From Context to Action: Analysis of the Impact of State Representation and Context on the Generalization of Multi-Turn Web Navigation Agents
Nalin Tiwary, Vardhan Dongre, Sanil Arun Chawla, Ashwin Lamani, Dilek, Hakkani-T\"ur

TL;DR
This paper analyzes how context management, including interaction history and web page representation, affects the performance of LLM-based web navigation agents, especially in out-of-distribution scenarios.
Contribution
It provides a detailed analysis of contextual factors influencing web navigation agents and demonstrates improved performance through optimized context management strategies.
Findings
Enhanced agent performance on unseen websites and categories
Effective context management improves out-of-distribution generalization
Insights into designing better web navigation agents
Abstract
Recent advancements in Large Language Model (LLM)-based frameworks have extended their capabilities to complex real-world applications, such as interactive web navigation.
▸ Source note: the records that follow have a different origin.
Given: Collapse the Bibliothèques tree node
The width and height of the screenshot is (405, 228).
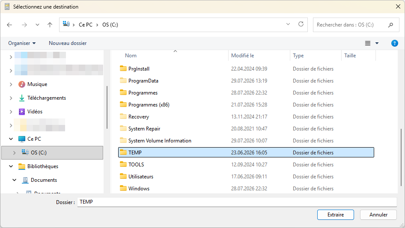Looking at the screenshot, I should pyautogui.click(x=11, y=166).
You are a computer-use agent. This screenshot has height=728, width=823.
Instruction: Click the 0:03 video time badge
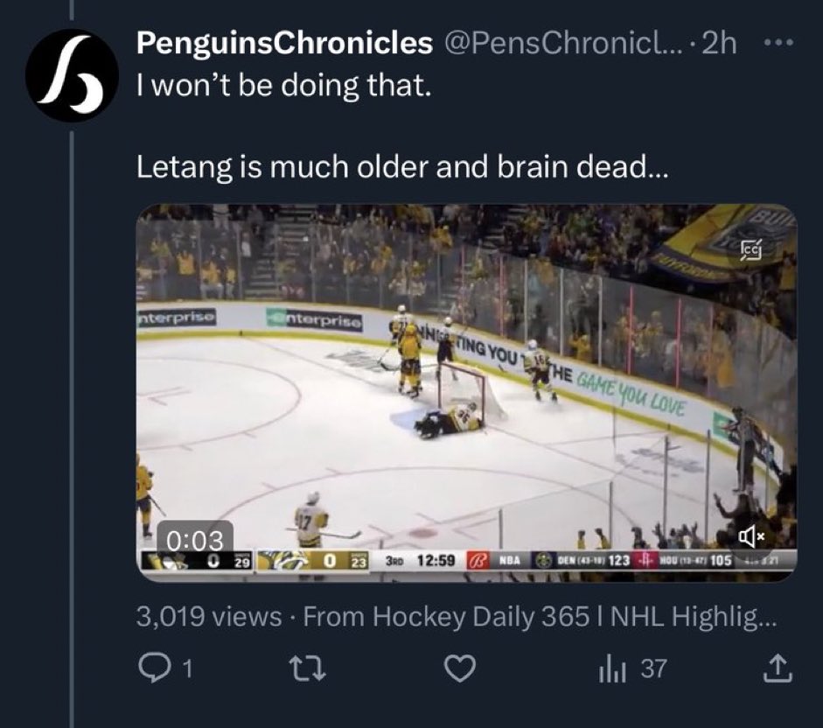pyautogui.click(x=195, y=540)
These systems, driven by user commands, navigate web browsers to complete tasks through multi-turn dialogues, offering both innovative opportunities and significant challenges. Despite the introduction of benchmarks for conversational web navigation, a detailed understanding of the key contextual components that influence the performance of these agents remains elusive. This study aims to fill this gap by analyzing the various contextual elements crucial to the functioning of web navigation agents. We investigate the optimization of context management, focusing on the influence of interaction history and web page representation. Our work highlights improved agent performance across out-of-distribution scenarios,…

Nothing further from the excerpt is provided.